Dean knew that was the closest they'd get to a blessing from him. Sam knew it, too. He lowered his head and murmured, "Thank you."
Dad didn't reply. After a little bit, Dean nudged Sam and nodded to his omelette. "Better eat up. We're probably gonna leave town today."
For the most part, they ate in silence. Dad drank his coffee and seemed to try not to look at them. There was one point, though, where he turned his attention to Sam.
"The demon," he said. "Did it say anything to you?"

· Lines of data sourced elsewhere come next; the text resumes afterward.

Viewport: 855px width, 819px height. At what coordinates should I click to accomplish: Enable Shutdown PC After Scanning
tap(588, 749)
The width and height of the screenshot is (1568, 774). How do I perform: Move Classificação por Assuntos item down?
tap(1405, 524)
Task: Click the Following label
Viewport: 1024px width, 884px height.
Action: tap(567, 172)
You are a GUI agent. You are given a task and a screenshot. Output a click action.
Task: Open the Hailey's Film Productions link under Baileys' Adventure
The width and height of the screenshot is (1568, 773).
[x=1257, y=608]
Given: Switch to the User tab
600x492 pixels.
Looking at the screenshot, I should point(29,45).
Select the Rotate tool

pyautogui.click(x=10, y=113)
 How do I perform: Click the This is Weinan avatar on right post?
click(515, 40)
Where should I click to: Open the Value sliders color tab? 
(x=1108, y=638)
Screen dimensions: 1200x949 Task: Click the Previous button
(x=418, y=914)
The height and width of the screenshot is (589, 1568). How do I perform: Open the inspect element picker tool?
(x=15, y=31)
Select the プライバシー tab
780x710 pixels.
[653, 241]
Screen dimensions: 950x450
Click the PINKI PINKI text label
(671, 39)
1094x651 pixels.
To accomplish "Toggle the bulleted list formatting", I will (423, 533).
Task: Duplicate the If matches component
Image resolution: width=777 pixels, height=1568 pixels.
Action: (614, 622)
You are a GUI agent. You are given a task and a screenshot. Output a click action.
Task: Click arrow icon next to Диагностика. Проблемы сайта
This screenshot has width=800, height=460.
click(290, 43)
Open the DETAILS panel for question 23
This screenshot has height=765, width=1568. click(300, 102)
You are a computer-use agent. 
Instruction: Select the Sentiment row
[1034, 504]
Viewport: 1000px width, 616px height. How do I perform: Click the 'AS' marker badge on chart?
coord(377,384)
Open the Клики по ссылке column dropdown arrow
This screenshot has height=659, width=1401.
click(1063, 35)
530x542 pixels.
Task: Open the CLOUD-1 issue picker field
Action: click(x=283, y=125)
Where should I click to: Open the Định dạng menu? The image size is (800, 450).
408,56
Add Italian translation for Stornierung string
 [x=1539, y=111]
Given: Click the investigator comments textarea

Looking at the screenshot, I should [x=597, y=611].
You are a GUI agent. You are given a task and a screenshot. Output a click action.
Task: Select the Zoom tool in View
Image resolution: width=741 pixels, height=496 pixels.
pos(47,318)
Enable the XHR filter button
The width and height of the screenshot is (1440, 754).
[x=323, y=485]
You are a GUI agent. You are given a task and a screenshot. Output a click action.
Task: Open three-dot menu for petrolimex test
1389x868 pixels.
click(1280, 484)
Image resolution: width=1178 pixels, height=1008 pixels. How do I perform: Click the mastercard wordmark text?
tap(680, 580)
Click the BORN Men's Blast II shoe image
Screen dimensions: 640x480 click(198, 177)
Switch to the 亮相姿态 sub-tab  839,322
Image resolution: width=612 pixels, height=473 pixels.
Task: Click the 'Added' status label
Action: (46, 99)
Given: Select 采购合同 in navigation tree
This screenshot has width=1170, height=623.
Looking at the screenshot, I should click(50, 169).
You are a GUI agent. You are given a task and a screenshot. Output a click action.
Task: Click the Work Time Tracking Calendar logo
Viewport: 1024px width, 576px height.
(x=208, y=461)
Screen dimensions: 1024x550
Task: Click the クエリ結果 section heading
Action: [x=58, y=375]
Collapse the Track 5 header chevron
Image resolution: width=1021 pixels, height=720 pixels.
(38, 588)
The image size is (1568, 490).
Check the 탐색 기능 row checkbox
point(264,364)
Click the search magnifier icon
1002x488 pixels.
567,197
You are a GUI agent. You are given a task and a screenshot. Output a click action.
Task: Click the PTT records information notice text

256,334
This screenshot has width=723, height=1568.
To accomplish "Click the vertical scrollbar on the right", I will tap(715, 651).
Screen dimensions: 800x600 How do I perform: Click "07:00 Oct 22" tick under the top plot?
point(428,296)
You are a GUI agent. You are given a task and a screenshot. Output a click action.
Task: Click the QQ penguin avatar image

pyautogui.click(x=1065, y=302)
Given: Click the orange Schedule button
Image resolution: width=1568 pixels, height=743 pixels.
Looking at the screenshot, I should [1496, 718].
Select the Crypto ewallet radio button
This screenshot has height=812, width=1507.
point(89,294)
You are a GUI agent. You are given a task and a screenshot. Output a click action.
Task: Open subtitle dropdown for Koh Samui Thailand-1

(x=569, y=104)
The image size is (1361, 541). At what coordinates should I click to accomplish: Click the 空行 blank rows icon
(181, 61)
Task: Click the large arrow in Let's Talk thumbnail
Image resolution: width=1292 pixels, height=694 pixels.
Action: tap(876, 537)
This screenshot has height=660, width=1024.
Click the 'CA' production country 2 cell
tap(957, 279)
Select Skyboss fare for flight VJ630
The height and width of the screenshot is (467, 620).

"What d'you mean?" Sam asked, after swallowing a mouthful of egg and diced tomatoes.
"Just anything weird."
Sam was quiet. For maybe just a little too long. Dean glanced over at him just in time to see him shake his head.
"No, not really," he replied, refilling his now-empty mug from the pot of coffee. "She did call me a whore a lot, though."
Dad let the subject drop.
He didn't pick up the check when it came, and Dean wasn't sure why he'd been half-expecting him to. He paid for his meal, and they paid for theirs. They got up, Dean letting his shoulder brush against Sam's as they did so, and left. It wasn't until he was unlocking the Impala that he realized Sam wasn't with him anymore.
He looked up and spotted him immediately - right outside the diner, talking to Dad. Dean took a step towards them, gut tightening, but Sam must've caught sight of him outta the corner of his eye, because he glanced at him and shook his head. So Dean stayed where he was. He watched Sam shake his head again, facing Dad this time, and Dad run a hand over his hair and sigh. Then they walked in separate directions: Dad towards his jacked-up abomination, Sam towards Dean. As soon as he was within earshot, Dean started talking.
"Goddammit, Sam, I am so sorry," he said. "Shouldn't've let him get you alone. God, I am so stupid - I swear, I'm gonna go after him and kick his freaking teeth in if he - "
"No, no. Dean." Sam cut him off. "It wasn't about us."
"Then...what was it about?" They opened their doors and got in. Dean on the driver's side, Sam sitting shotgun.
"Hunting." Sam looked troubled. "He told me I could still...quit again, if I wanted. And go home. To California."
"And what'd you say?" Dean made no move to reach for the keys.
"I told him I was home." Sam looked at him, and half-smiled. "Home is wherever you are."
Dean looked away, embarrassed. "You know I'd go with you if that's what you wanted."
When he looked at Sam again, his expression was almost...wistful or something, Dean didn't know, but he was also shaking his head.
"No," he said. "We've got work to do."
"Damn straight." Dean jammed the keys in the ignition. The engine roared to life, and they were off.